RFID Microchip Security
If an individual decides would like to get the implant, you need to insert the chip into a hypodermic needle and import the device under the skin. It then would be necessary to upload all your personal information to the chip after activation, such as your driver’s license, passwords to electronic devices, credit card information, etc. From there, you can hold your cell phone up to your hand and unlock it with ease. But this can pose a problem in the future. Companies can decide to change the purpose of collecting data that was voluntarily approved by implanted users. A great example of this would be DNA testing services that provide you information on your family’s genetic roots. At first, the databases were used to help families identify their countries of origin and help to locate long lost family members. Now the US government is using the same information to zone in on the location of criminals based on DNA collected at crime scenes. Although this is not a bad reason for using the DNA data, those involved have no rights and privacy over their own personal DNA and how it will be used in the future.

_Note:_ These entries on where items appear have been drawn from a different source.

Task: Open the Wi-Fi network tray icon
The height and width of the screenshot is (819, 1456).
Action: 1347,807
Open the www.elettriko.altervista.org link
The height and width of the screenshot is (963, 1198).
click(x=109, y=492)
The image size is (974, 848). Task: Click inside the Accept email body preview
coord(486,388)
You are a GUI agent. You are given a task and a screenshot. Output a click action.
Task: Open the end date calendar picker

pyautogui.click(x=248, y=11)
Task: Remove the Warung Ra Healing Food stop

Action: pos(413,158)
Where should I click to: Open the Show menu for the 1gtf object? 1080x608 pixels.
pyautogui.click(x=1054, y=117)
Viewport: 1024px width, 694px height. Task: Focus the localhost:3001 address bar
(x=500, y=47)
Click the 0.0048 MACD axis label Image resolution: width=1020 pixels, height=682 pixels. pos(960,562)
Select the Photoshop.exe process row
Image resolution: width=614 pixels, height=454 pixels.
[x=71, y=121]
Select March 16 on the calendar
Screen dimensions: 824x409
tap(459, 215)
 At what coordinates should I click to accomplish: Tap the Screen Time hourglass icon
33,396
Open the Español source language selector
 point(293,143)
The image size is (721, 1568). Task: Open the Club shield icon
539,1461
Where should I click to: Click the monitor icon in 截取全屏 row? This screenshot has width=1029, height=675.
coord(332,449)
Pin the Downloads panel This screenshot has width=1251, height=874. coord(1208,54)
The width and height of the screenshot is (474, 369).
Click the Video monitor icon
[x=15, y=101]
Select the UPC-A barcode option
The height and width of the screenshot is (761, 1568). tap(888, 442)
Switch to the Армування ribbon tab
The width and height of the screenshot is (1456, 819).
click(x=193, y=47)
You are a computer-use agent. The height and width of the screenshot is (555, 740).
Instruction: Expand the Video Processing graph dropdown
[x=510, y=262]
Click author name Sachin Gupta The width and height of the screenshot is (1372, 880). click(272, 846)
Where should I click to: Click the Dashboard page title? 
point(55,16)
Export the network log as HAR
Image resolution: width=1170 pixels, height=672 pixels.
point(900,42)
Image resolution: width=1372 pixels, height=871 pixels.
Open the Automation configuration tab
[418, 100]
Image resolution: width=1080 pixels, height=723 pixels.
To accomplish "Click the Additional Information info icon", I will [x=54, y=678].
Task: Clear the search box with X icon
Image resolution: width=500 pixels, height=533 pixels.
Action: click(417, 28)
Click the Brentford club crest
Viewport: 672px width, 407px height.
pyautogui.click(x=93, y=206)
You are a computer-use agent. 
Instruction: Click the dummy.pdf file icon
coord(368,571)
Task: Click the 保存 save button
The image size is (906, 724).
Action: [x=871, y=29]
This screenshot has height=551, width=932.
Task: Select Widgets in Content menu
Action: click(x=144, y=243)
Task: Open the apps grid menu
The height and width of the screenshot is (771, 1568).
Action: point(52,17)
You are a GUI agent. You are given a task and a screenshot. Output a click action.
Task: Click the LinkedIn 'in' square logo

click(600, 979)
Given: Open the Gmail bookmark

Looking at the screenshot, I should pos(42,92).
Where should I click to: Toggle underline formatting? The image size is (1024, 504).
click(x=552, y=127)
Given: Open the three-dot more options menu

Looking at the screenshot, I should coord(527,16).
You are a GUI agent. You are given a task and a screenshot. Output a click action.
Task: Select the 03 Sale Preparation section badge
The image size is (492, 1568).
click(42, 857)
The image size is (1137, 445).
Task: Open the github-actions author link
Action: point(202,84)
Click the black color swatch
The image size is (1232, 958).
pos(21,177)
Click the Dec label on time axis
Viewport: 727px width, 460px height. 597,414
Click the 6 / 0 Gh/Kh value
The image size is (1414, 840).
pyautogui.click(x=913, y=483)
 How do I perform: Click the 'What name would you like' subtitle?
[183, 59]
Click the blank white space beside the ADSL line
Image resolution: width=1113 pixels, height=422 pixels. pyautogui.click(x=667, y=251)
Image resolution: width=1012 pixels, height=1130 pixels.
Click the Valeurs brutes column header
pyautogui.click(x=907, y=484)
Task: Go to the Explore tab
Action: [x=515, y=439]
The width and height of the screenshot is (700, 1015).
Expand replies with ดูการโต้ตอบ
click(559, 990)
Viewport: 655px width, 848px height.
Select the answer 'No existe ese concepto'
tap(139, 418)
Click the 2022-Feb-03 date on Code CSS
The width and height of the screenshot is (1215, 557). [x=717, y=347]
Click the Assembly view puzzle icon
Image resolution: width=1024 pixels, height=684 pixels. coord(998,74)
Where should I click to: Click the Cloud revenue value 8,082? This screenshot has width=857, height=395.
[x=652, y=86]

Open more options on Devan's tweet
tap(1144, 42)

Surrendering all of your personal data can also raise concerns on how secure your information is against hackers. The chip is said to have a 256-bit encrypted password to protect your information. However, as with most technology, it is not 100% impossible to hack. The chip can be scanned through an object that is thicker than a cardboard box. But it is still believed to be much safer than having your credit cards and personal information in your wallet.
Are There Any Health Risks?
Since the chips were first implanted in 1998 by a British scientist Kevin Warwick, there has not been any reported negative impact on any user’s health and it is still within the FDA's standards and guidelines. There is a risk of infection when actually importing the device under the skin. Cleaning the area of the skin and using medical practices when inserting the needle will decrease this risk drastically. As far as long-term use of the microchip under the skin, that data is just not known. So, we can confidently say, only time will tell.